=== WHAT IS BEING ASKED ===
Count the lines below that contain the word "system" and reply with only that number.

=== EXCERPTED RECORDS ===
⁂
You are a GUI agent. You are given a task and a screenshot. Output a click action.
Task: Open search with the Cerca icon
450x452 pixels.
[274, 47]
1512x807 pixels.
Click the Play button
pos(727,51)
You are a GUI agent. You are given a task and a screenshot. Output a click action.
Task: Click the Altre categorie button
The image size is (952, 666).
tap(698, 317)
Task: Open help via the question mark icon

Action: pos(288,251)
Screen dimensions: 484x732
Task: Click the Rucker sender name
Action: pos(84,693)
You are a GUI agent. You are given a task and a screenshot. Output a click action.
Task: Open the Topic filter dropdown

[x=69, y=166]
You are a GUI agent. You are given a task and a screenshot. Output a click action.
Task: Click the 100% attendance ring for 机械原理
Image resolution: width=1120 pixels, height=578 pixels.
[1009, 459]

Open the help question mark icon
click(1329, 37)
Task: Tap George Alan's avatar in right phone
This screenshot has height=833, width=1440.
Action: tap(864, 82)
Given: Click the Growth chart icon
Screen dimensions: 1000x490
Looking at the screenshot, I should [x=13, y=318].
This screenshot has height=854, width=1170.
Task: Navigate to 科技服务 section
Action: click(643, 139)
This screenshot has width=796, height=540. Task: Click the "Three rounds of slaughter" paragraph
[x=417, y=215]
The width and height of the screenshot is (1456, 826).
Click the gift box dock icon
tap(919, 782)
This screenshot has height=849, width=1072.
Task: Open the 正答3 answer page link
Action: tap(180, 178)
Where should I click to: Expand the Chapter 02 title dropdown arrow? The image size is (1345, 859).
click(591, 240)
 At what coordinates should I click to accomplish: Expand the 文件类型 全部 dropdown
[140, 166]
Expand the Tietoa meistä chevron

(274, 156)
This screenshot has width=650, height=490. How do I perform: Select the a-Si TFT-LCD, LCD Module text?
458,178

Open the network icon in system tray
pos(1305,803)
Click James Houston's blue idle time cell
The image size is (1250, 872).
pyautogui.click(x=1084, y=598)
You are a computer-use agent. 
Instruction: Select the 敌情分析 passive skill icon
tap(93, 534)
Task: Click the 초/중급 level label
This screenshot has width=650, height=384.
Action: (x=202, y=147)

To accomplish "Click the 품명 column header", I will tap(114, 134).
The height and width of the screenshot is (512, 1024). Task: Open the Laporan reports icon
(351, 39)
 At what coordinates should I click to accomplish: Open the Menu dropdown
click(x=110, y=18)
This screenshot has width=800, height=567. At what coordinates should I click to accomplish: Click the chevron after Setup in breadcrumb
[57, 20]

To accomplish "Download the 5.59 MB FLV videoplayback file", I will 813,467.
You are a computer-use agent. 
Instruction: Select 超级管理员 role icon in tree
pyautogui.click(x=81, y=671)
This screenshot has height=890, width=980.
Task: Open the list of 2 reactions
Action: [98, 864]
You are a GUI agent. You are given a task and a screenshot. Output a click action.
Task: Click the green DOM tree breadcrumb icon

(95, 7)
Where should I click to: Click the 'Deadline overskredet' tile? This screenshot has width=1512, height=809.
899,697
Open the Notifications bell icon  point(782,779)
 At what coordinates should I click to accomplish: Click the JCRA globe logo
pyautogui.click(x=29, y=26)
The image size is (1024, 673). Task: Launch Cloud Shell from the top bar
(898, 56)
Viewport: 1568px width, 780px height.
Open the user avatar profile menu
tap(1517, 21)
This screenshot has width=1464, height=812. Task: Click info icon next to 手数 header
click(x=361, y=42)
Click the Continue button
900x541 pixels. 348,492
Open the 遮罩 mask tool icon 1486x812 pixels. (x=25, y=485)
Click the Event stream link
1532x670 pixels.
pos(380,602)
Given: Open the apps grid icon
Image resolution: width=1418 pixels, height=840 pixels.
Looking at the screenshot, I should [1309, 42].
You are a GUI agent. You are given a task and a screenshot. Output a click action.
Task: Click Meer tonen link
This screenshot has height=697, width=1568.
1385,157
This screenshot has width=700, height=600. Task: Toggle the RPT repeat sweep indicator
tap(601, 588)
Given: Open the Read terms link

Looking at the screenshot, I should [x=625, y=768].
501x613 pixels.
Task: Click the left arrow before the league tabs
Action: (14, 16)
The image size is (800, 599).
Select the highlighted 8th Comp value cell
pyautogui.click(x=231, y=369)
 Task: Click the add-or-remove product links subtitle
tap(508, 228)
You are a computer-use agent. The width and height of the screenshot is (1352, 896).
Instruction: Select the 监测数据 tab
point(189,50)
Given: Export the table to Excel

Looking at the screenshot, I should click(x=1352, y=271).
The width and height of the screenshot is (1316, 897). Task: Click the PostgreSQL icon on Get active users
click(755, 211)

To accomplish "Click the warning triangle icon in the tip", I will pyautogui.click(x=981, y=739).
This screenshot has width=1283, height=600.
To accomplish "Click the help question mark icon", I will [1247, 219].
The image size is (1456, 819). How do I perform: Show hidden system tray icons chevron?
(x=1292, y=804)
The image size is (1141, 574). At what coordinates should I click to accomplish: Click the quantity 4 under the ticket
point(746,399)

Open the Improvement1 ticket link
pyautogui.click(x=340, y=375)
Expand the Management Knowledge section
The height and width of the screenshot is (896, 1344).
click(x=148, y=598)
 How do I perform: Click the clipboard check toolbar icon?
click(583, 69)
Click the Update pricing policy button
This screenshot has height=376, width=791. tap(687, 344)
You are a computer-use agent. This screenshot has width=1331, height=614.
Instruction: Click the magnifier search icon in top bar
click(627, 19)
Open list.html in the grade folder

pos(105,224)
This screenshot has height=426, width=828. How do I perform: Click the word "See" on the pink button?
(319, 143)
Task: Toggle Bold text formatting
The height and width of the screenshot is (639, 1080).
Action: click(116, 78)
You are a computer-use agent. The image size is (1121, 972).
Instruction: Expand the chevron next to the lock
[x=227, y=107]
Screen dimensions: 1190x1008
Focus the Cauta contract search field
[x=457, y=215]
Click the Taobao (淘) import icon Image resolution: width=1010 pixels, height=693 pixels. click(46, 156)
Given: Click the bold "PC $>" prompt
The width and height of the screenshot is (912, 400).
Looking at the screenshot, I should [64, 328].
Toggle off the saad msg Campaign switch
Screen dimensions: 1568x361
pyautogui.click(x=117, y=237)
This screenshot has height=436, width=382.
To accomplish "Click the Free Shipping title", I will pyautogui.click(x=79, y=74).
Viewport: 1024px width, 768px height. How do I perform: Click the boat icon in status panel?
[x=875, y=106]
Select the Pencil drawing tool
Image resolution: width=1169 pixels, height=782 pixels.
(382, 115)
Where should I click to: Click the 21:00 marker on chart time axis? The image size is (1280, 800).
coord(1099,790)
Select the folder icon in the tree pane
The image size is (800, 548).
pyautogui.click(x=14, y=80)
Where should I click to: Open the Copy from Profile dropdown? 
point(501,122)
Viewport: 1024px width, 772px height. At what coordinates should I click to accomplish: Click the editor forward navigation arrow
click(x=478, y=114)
⁂
=== SOLUTION FOR THIS TASK ===
2